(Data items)
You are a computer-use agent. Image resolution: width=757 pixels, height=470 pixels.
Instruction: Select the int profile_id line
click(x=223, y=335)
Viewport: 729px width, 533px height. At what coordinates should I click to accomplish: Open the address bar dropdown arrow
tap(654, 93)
---
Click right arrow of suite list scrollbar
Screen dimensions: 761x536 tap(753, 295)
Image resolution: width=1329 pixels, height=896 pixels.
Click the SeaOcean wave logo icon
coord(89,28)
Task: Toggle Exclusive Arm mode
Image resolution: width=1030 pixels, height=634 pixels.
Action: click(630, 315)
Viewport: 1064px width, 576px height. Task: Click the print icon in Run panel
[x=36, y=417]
---
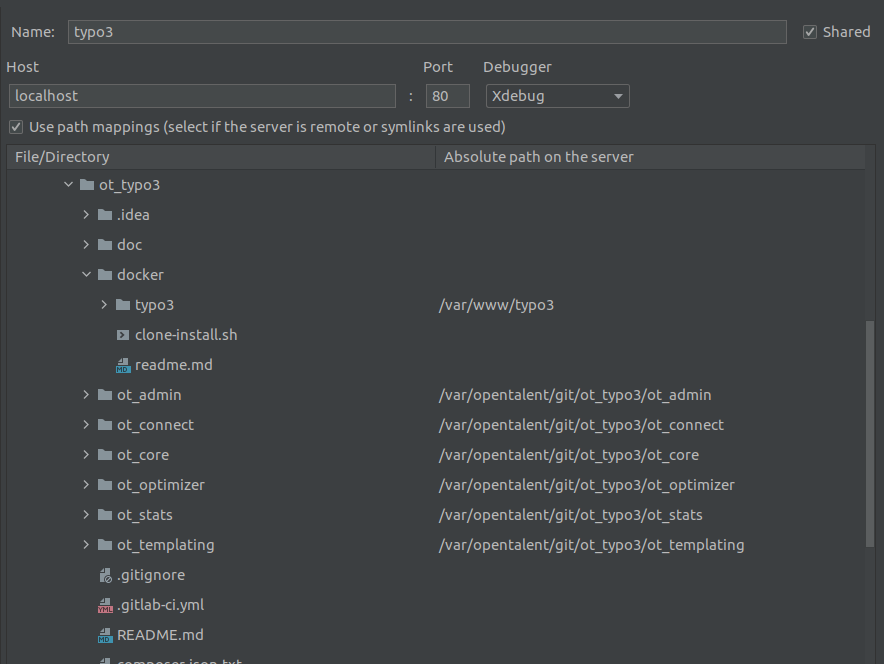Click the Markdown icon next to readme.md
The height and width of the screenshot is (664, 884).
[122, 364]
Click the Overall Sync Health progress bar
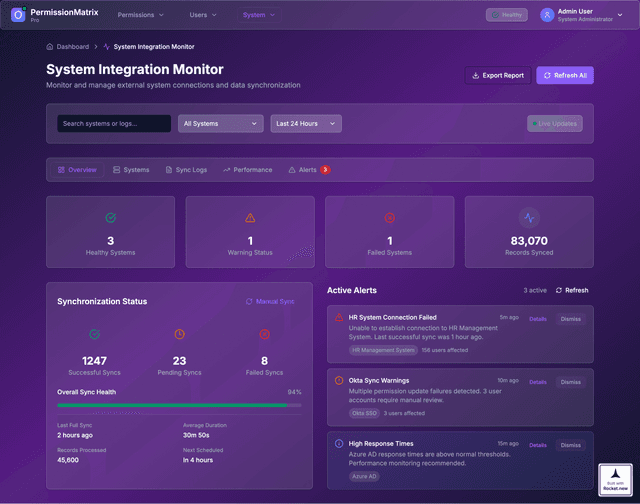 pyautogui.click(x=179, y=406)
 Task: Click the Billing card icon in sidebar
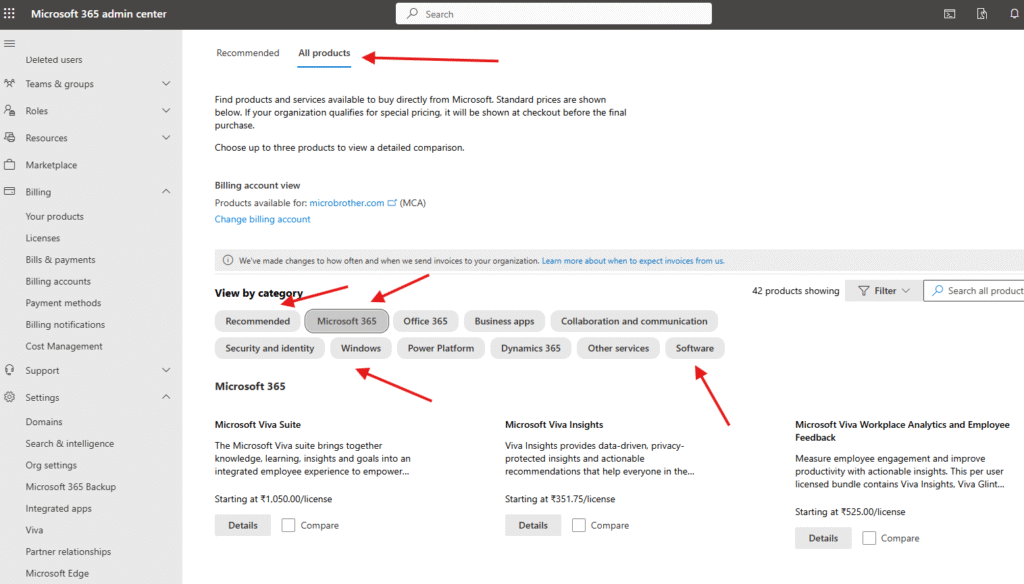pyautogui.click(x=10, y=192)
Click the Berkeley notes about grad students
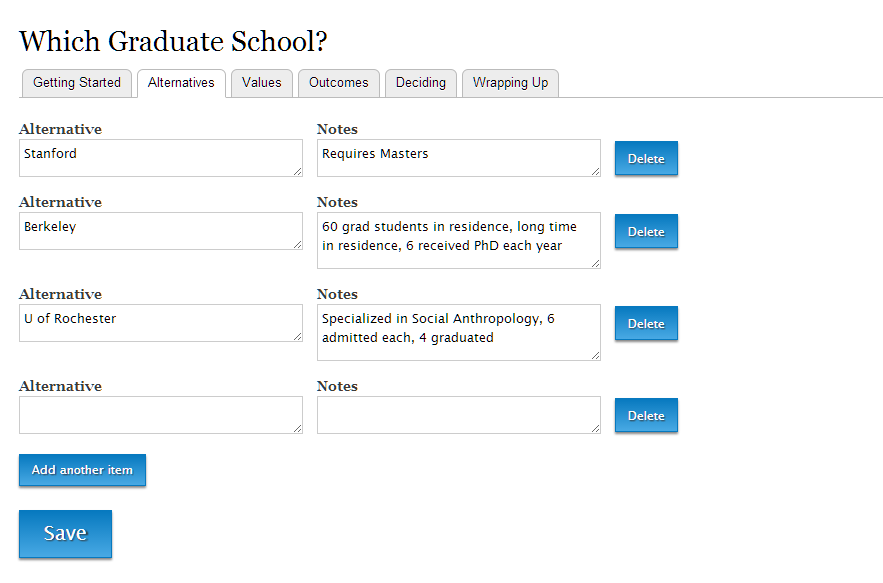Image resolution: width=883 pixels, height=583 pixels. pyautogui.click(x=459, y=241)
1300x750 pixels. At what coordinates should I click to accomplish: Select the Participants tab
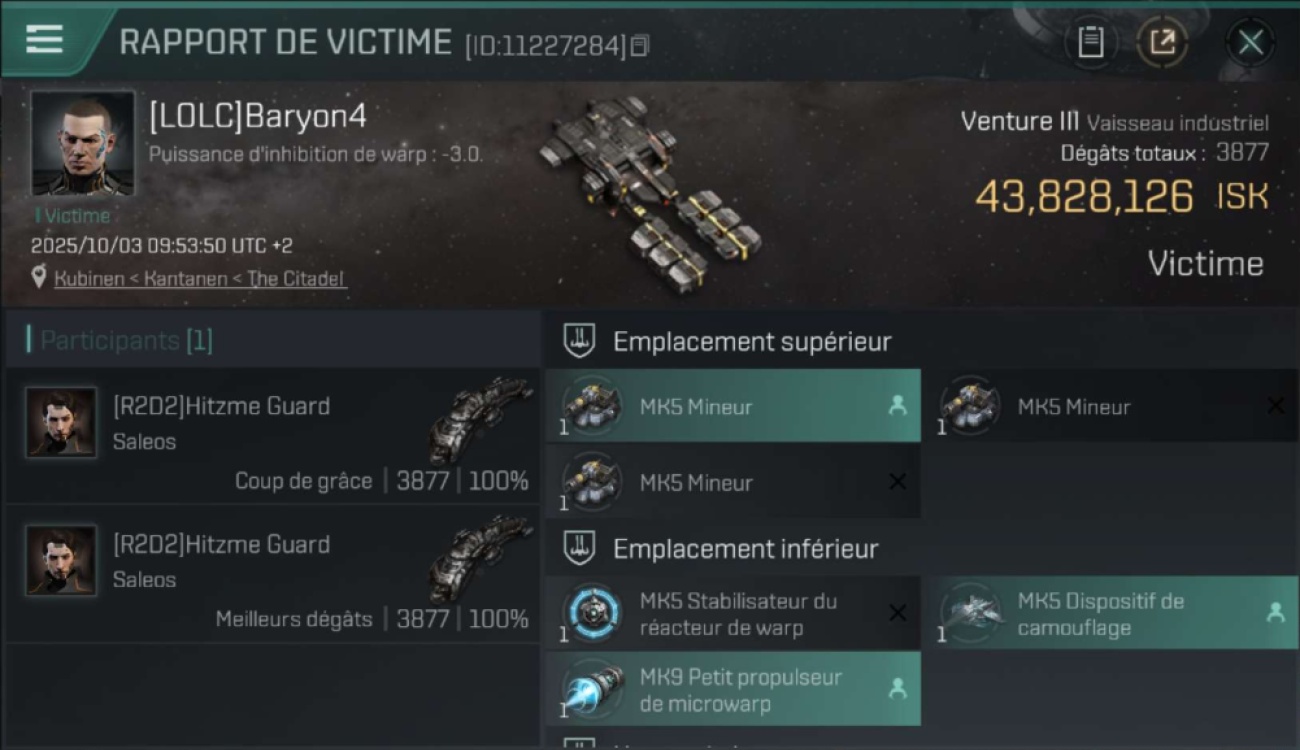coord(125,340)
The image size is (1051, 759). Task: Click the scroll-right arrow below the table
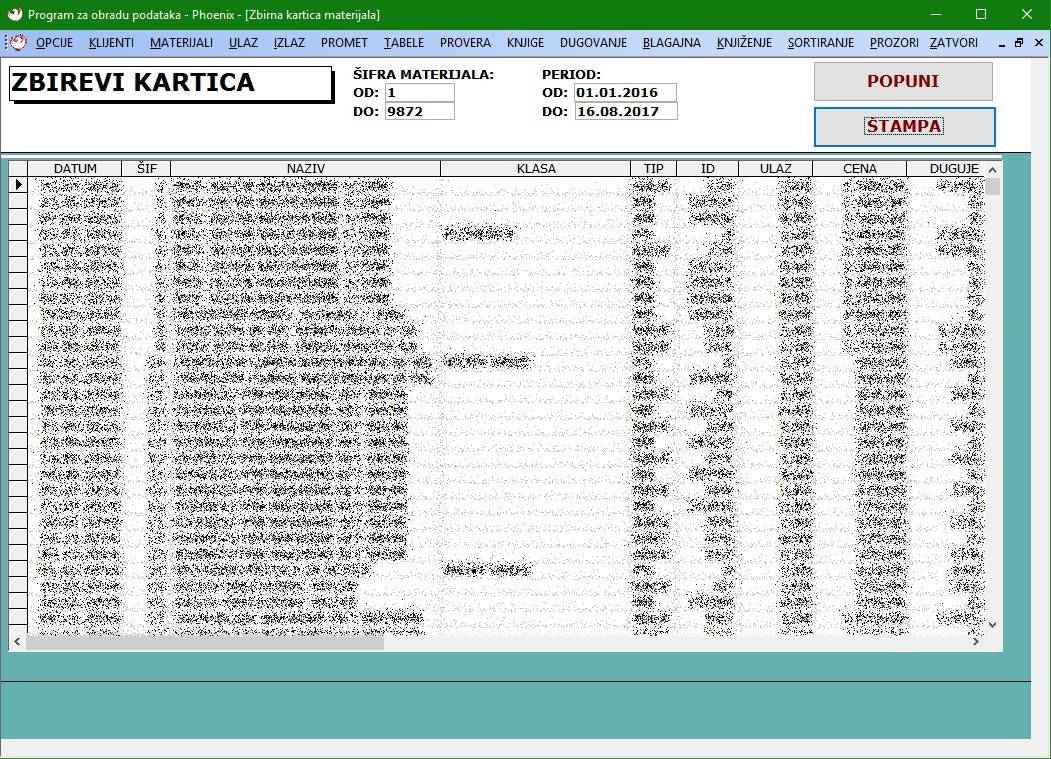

● Work to be completed: From the records above, write out exactly the lines that begin at the line with "Task: Click the Billing card icon in sidebar" and end at the line with "The image size". Pictures must not appear in the output.

● Answer to the problem:
 Task: Click the Billing card icon in sidebar
pyautogui.click(x=10, y=192)
Click the Berkeley notes about grad students
Image resolution: width=883 pixels, height=583 pixels. pyautogui.click(x=459, y=241)
1300x750 pixels. At what coordinates should I click to accomplish: Select the Participants tab
coord(125,340)
The image size is (1051, 759). Task: Click the scroll-right arrow below the table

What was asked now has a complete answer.